The Department of Energy Organization Act of 197744 eliminated the Federal Power Commission
and transferred its functions to either the newly created DOE or the FERC, an independent
regulatory agency within DOE. Section 402(f) of that act specifically reserved import/export
permitting functions for DOE rather than FERC. As a result, DOE took over the FPC’s
Presidential Permit authority for border crossing facilities under Executive Order 10485 pursuant
to the act. The authority to issue Presidential Permits for natural gas pipeline border crossings was
subsequently transferred to FERC in 2006 via DOE Delegation Order No. 00-004.00A.45
LNG Export Terminals
Section 3(e) of the NGA, adopted in Section 311 of the Energy Policy Act of 2005,46 assigns the
“exclusive authority to approve or deny an application for the siting, expansion or operation of a
Liquefied Natural Gas (LNG) terminal” to FERC.47 Section 3 designates FERC as the “lead
agency for the purposes of coordinating all applicable Federal authorizations” and for complying
with federal environmental requirements.48 Section 3(e) also directs FERC to promulgate
regulations for pre-filing of LNG import terminal siting applications and directs FERC to consult
with designated state agencies regarding safety in considering such applications.49
FERC implements its authority over onshore LNG terminals through the agency’s regulations at
18 C.F.R. §153. These regulations detail the application process and requirements under Section 3
of the NGA. The process begins with a pre-filing, which must be submitted to FERC at least six
months prior to the filing of a formal application.
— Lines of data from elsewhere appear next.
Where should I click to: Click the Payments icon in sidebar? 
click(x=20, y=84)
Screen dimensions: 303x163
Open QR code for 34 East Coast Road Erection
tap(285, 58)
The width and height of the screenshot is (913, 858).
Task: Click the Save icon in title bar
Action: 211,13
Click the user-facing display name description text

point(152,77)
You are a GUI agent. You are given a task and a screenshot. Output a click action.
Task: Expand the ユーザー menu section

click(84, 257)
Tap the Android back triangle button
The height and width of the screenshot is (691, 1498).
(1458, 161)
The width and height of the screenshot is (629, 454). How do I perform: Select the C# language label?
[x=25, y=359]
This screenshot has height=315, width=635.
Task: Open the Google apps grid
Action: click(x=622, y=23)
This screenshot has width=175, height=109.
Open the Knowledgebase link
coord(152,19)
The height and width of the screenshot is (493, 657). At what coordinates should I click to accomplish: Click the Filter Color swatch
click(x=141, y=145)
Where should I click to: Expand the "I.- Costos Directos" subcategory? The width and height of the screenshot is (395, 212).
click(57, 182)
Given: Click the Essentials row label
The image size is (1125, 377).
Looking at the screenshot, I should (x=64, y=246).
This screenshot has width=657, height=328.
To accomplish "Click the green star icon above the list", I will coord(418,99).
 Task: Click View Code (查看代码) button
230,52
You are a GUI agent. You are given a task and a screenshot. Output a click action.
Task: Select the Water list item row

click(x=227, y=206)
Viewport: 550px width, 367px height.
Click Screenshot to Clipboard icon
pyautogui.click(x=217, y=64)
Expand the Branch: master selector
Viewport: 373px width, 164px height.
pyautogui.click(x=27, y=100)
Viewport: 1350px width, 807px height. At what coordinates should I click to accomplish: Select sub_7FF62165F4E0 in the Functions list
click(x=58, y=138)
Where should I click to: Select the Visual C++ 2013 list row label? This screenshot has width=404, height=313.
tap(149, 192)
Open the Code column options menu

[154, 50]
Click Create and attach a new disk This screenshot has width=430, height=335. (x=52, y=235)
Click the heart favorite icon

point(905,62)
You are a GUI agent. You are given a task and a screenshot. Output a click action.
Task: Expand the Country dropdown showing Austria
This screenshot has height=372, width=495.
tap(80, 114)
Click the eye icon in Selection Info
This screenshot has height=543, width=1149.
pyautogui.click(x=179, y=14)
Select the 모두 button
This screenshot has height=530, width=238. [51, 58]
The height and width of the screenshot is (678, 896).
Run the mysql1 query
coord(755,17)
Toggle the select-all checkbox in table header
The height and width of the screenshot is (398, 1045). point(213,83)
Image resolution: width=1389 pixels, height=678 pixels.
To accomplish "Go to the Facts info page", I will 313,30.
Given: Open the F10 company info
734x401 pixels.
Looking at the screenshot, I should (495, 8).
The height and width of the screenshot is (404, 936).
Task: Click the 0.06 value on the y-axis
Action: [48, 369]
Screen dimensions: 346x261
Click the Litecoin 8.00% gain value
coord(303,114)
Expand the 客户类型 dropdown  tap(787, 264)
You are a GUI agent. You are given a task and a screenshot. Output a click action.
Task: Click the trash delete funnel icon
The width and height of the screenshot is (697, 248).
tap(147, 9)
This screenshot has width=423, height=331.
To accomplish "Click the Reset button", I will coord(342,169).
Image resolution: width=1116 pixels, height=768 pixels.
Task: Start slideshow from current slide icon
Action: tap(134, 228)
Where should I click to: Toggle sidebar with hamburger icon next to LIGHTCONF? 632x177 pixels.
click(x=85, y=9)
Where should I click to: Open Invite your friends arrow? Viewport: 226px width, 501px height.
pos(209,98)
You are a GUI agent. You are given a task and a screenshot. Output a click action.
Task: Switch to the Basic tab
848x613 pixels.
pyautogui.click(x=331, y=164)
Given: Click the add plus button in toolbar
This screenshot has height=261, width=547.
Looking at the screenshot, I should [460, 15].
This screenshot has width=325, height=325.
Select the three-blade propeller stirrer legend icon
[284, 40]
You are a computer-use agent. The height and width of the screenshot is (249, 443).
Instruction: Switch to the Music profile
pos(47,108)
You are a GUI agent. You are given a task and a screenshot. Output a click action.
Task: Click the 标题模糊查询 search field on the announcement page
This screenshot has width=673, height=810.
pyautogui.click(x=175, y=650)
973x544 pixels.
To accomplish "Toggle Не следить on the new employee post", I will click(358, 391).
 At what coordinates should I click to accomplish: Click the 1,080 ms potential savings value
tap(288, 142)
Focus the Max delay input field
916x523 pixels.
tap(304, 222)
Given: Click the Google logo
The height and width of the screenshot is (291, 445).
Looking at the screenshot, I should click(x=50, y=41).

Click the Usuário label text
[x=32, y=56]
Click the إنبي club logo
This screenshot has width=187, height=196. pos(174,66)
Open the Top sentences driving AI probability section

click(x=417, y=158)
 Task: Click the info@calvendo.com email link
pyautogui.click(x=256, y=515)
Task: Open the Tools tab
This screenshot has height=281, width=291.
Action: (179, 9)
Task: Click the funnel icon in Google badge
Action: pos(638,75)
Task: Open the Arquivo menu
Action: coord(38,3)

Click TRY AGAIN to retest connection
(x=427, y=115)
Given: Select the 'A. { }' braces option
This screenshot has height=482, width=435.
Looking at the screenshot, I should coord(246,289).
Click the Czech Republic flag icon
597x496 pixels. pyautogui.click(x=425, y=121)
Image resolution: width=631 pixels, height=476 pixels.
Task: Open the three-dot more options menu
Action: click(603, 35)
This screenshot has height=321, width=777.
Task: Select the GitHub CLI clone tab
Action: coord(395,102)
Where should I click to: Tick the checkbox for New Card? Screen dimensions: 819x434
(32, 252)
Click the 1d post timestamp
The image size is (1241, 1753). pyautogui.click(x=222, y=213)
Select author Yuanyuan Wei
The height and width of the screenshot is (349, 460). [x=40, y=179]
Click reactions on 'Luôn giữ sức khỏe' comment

The pre-filing procedures and review processes
are set forth at 18 C.F.R. §157.21. Once the pre-filing stage is completed, a formal application
may be filed. FERC’s formal application requirements include detailed site engineering and

43 Sisseton-Wahpeton Oyate v. U.S. Department of State, 659 F. Supp. 2d 1071, 1081 (D.S.D. 2009).
44 P.L. 95-91, 42 U.S.C. §4101 note.
45 Available at http://www.ferc.gov/industries/electric/indus-act/siting/doe-delegation.pdf.
46 P.L. 109-58.
47 15 U.S.C. §717b(e). Gas must be converted to LNG for export by means other than pipeline.
48 Id.
49 Id.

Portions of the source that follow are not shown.